§ Set of tasks
(a) In the Tax Court opinion, what state was the petitioner living in when the petition was filed?
(b) Repeat the Tax Court opinion word for word from "The Court derives" up to and including "petitioned this Court.".

§ Source text
_ _ _ _ _

Shands v. Comm'r of Internal Revenue

Decision Date08 March 2023
Docket Number13499-16W
PartiesTHOMAS SHANDS, Petitioner v. COMMISSIONER OF INTERNAL REVENUE, Respondent
CourtU.S. Tax Court

P filed a claim with the Internal Revenue Service (IRS) Whistleblower Office (WBO) requesting an I.R.C. § 7623(b) nondiscretionary award of 30% of the revenue collected from the 2011 Offshore Voluntary Disclosure Initiative (OVDI), in which the IRS offered lenient treatment for U.S. taxpayers that disclosed and paid back taxes on foreign accounts. The claim asserted that P's collaboration with federal agents in securing the highly publicized arrest and cooperation of Swiss banker Renzo Gadola led to widespread participation in OVDI.

The WBO denied P's claim, P appealed the denial in Tax Court, and the parties filed Cross Motions for Summary Judgment and Partial Summary Judgment as to whether the creation of OVDI or any taxpayer's participation in OVDI were I.R.C § 7623(b)(1) related actions that entitle P to an award. R then moved to dismiss the case on the ground that the IRS did not proceed with an I.R.C. § 7623(b)(1) administrative or judicial action based on information brought to its attention by P.

Held The Court lacks jurisdiction to review the WBO's denial because the IRS did not proceed with an administrative or judicial action by creating OVDI or by virtue of any taxpayer's participation in OVDI.

Alexander R. Olama, William M. Sharp, James P. Dawson, Robert F. Katzberg, and Nicole M. Elliott, for petitioner.

Rachel G. Borden, Cathy Fung, and Anna L. Boning, for respondent.

OPINION

GREAVES, Judge:

The Internal Revenue Service (IRS) Whistleblower Office (WBO) denied petitioner's claim of a section 7623(b) nondiscretionary award for his alleged contribution to the success of the 2011 Offshore Voluntary Disclosure Initiative (OVDI), an IRS program that encouraged taxpayers to come into compliance with tax reporting obligations by voluntarily disclosing foreign accounts and other assets.[1] Currently before us are respondent's Motion to Dismiss for Lack of Jurisdiction under Rules 40 and 53 and Motion for Summary Judgment under Rule 121, as well as petitioner's Cross Motion for Partial Summary Judgment under Rule 121 and discovery Motions under Rules 71(c), 72(b), and 104(b).

This Court lacks jurisdiction over a whistleblower case unless the IRS "proceeds with any administrative or judicial action . . . based on information brought to the [IRS's] attention" by the whistleblower. Li v. Commissioner, 22 F.4th 1014, 1017 (D.C. Cir. 2022) (quoting section 7623(b)(1)). We disagree with petitioner that the IRS proceeded with an administrative or judicial action by creating OVDI or by virtue of taxpayers' participation in OVDI. Accordingly, we will grant respondent's Motion to Dismiss.

Background

The Court derives the following facts, other than the description of IRS voluntary disclosure programs, from the pleadings and Motion papers and from the administrative record, which respondent submitted on January 26, 2018, as an Exhibit to his Motion in Limine. Petitioner resided in Mississippi when he petitioned this Court.

_ _ _ _ _

§ Entries provided
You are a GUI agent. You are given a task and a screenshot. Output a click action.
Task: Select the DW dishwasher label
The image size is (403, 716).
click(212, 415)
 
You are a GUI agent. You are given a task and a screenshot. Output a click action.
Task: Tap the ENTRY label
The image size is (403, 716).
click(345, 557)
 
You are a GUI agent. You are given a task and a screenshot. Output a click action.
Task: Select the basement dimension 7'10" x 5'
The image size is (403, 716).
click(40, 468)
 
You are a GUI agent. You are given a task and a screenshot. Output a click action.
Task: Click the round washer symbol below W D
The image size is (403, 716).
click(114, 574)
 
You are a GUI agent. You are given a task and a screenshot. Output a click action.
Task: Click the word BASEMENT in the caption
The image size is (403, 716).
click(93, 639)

_ _ _ _ _

§ Exercise solutions
(a) Mississippi

(b)
The Court derives the following facts, other than the description of IRS voluntary disclosure programs, from the pleadings and Motion papers and from the administrative record, which respondent submitted on January 26, 2018, as an Exhibit to his Motion in Limine. Petitioner resided in Mississippi when he petitioned this Court.